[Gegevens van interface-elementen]
__________

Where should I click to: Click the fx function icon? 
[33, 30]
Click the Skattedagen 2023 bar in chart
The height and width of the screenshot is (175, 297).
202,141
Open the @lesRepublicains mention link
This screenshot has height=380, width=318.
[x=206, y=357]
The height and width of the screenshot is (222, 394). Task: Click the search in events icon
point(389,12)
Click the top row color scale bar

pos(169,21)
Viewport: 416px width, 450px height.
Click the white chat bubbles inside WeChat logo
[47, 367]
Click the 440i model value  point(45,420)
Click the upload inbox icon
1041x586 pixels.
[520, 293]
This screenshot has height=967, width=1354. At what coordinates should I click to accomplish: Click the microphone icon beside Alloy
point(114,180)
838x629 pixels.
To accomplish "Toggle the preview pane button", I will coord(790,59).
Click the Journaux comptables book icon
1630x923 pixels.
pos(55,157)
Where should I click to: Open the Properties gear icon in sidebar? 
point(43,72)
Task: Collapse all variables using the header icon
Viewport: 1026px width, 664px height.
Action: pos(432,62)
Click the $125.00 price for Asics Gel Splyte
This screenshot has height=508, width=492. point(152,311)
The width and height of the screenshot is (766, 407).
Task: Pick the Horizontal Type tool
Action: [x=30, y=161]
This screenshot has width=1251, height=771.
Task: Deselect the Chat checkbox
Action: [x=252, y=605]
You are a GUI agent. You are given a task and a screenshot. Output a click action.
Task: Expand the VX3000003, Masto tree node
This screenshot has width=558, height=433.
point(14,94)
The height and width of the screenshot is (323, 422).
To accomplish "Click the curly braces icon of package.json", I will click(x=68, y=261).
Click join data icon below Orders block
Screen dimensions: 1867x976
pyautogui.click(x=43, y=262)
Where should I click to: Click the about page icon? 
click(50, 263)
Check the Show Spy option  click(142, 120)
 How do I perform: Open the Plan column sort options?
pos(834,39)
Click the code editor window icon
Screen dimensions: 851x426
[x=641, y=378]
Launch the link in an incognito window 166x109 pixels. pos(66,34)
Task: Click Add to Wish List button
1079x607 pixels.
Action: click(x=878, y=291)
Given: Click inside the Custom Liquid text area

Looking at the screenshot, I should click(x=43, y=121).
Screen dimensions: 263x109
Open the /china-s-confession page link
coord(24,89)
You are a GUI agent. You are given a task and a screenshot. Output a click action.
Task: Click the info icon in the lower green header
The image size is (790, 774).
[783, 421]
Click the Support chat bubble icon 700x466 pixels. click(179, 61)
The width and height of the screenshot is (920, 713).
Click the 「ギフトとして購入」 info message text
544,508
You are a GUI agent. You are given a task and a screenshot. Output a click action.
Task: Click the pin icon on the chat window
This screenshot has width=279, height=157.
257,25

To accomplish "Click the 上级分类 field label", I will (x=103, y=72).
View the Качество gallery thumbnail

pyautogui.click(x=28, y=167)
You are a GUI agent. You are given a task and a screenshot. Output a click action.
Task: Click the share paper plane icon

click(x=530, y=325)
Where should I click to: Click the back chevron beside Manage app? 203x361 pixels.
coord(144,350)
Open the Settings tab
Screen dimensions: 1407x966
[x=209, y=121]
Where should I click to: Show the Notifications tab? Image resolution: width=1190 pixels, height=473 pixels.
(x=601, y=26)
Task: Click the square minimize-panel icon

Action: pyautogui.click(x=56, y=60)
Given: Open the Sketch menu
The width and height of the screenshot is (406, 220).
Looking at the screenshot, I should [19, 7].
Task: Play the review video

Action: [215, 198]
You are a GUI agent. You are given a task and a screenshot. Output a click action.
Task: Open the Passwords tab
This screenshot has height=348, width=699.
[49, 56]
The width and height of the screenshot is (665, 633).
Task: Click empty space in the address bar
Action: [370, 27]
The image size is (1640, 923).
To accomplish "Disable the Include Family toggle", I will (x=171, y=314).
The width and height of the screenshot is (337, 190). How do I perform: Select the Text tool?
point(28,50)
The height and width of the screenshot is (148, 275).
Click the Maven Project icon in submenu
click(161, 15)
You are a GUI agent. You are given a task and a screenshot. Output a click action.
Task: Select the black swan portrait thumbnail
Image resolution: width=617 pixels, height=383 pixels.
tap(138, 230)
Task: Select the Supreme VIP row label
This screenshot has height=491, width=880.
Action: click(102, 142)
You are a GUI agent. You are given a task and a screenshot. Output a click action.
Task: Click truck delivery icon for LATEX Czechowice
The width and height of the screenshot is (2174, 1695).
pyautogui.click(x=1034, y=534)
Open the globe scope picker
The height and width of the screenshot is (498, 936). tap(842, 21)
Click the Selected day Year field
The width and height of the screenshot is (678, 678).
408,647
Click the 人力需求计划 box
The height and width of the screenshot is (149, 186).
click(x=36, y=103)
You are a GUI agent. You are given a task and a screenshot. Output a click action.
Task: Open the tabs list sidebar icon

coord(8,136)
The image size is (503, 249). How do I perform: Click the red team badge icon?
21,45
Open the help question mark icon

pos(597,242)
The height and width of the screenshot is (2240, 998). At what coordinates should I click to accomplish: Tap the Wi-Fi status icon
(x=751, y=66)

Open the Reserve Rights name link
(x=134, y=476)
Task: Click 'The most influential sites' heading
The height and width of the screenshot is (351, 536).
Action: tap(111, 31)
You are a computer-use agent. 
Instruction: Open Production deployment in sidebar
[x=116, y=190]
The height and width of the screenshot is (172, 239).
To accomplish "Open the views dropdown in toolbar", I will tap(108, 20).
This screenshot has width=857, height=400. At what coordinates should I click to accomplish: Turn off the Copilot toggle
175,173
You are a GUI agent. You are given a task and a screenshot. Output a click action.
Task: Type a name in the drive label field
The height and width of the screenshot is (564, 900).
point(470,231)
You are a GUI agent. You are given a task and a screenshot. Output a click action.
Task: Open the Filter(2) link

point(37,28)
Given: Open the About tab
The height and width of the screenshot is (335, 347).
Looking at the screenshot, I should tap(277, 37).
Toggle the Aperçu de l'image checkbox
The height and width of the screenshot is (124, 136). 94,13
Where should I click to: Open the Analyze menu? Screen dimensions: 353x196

__________

→ **OPDRACHT**
Geef alle items hierboven letterlijk terug, regel voor regel en zonder iets te wijzigen.

→ **RESULTAAT**
Where should I click to: Click the fx function icon? 
[33, 30]
Click the Skattedagen 2023 bar in chart
The height and width of the screenshot is (175, 297).
202,141
Open the @lesRepublicains mention link
This screenshot has height=380, width=318.
[x=206, y=357]
The height and width of the screenshot is (222, 394). Task: Click the search in events icon
point(389,12)
Click the top row color scale bar

pos(169,21)
Viewport: 416px width, 450px height.
Click the white chat bubbles inside WeChat logo
[47, 367]
Click the 440i model value  point(45,420)
Click the upload inbox icon
1041x586 pixels.
[520, 293]
This screenshot has height=967, width=1354. At what coordinates should I click to accomplish: Click the microphone icon beside Alloy
point(114,180)
838x629 pixels.
To accomplish "Toggle the preview pane button", I will coord(790,59).
Click the Journaux comptables book icon
1630x923 pixels.
pos(55,157)
Where should I click to: Open the Properties gear icon in sidebar? 
point(43,72)
Task: Collapse all variables using the header icon
Viewport: 1026px width, 664px height.
Action: pos(432,62)
Click the $125.00 price for Asics Gel Splyte
This screenshot has height=508, width=492. point(152,311)
The width and height of the screenshot is (766, 407).
Task: Pick the Horizontal Type tool
Action: [x=30, y=161]
This screenshot has width=1251, height=771.
Task: Deselect the Chat checkbox
Action: [x=252, y=605]
You are a GUI agent. You are given a task and a screenshot. Output a click action.
Task: Expand the VX3000003, Masto tree node
This screenshot has width=558, height=433.
point(14,94)
The height and width of the screenshot is (323, 422).
To accomplish "Click the curly braces icon of package.json", I will click(x=68, y=261).
Click join data icon below Orders block
Screen dimensions: 1867x976
pyautogui.click(x=43, y=262)
Where should I click to: Click the about page icon? 
click(50, 263)
Check the Show Spy option  click(142, 120)
 How do I perform: Open the Plan column sort options?
pos(834,39)
Click the code editor window icon
Screen dimensions: 851x426
[x=641, y=378]
Launch the link in an incognito window 166x109 pixels. pos(66,34)
Task: Click Add to Wish List button
1079x607 pixels.
Action: click(x=878, y=291)
Given: Click inside the Custom Liquid text area

Looking at the screenshot, I should click(x=43, y=121).
Screen dimensions: 263x109
Open the /china-s-confession page link
coord(24,89)
You are a GUI agent. You are given a task and a screenshot. Output a click action.
Task: Click the info icon in the lower green header
The image size is (790, 774).
[783, 421]
Click the Support chat bubble icon 700x466 pixels. click(179, 61)
The width and height of the screenshot is (920, 713).
Click the 「ギフトとして購入」 info message text
544,508
You are a GUI agent. You are given a task and a screenshot. Output a click action.
Task: Click the pin icon on the chat window
This screenshot has width=279, height=157.
257,25

To accomplish "Click the 上级分类 field label", I will (x=103, y=72).
View the Качество gallery thumbnail

pyautogui.click(x=28, y=167)
You are a GUI agent. You are given a task and a screenshot. Output a click action.
Task: Click the share paper plane icon

click(x=530, y=325)
Where should I click to: Click the back chevron beside Manage app? 203x361 pixels.
coord(144,350)
Open the Settings tab
Screen dimensions: 1407x966
[x=209, y=121]
Where should I click to: Show the Notifications tab? Image resolution: width=1190 pixels, height=473 pixels.
(x=601, y=26)
Task: Click the square minimize-panel icon

Action: pyautogui.click(x=56, y=60)
Given: Open the Sketch menu
The width and height of the screenshot is (406, 220).
Looking at the screenshot, I should [19, 7].
Task: Play the review video

Action: [215, 198]
You are a GUI agent. You are given a task and a screenshot. Output a click action.
Task: Open the Passwords tab
This screenshot has height=348, width=699.
[49, 56]
The width and height of the screenshot is (665, 633).
Task: Click empty space in the address bar
Action: [370, 27]
The image size is (1640, 923).
To accomplish "Disable the Include Family toggle", I will (x=171, y=314).
The width and height of the screenshot is (337, 190). How do I perform: Select the Text tool?
point(28,50)
The height and width of the screenshot is (148, 275).
Click the Maven Project icon in submenu
click(161, 15)
You are a GUI agent. You are given a task and a screenshot. Output a click action.
Task: Select the black swan portrait thumbnail
Image resolution: width=617 pixels, height=383 pixels.
tap(138, 230)
Task: Select the Supreme VIP row label
This screenshot has height=491, width=880.
Action: click(102, 142)
You are a GUI agent. You are given a task and a screenshot. Output a click action.
Task: Click truck delivery icon for LATEX Czechowice
The width and height of the screenshot is (2174, 1695).
pyautogui.click(x=1034, y=534)
Open the globe scope picker
The height and width of the screenshot is (498, 936). tap(842, 21)
Click the Selected day Year field
The width and height of the screenshot is (678, 678).
408,647
Click the 人力需求计划 box
The height and width of the screenshot is (149, 186).
click(x=36, y=103)
You are a GUI agent. You are given a task and a screenshot. Output a click action.
Task: Open the tabs list sidebar icon

coord(8,136)
The image size is (503, 249). How do I perform: Click the red team badge icon?
21,45
Open the help question mark icon

pos(597,242)
The height and width of the screenshot is (2240, 998). At what coordinates should I click to accomplish: Tap the Wi-Fi status icon
(x=751, y=66)

Open the Reserve Rights name link
(x=134, y=476)
Task: Click 'The most influential sites' heading
The height and width of the screenshot is (351, 536).
Action: tap(111, 31)
You are a computer-use agent. 
Instruction: Open Production deployment in sidebar
[x=116, y=190]
The height and width of the screenshot is (172, 239).
To accomplish "Open the views dropdown in toolbar", I will tap(108, 20).
This screenshot has width=857, height=400. At what coordinates should I click to accomplish: Turn off the Copilot toggle
175,173
You are a GUI agent. You are given a task and a screenshot. Output a click action.
Task: Type a name in the drive label field
The height and width of the screenshot is (564, 900).
point(470,231)
You are a GUI agent. You are given a task and a screenshot. Output a click action.
Task: Open the Filter(2) link

point(37,28)
Given: Open the About tab
The height and width of the screenshot is (335, 347).
Looking at the screenshot, I should tap(277, 37).
Toggle the Aperçu de l'image checkbox
The height and width of the screenshot is (124, 136). 94,13
Where should I click to: Open the Analyze menu? Screen dimensions: 353x196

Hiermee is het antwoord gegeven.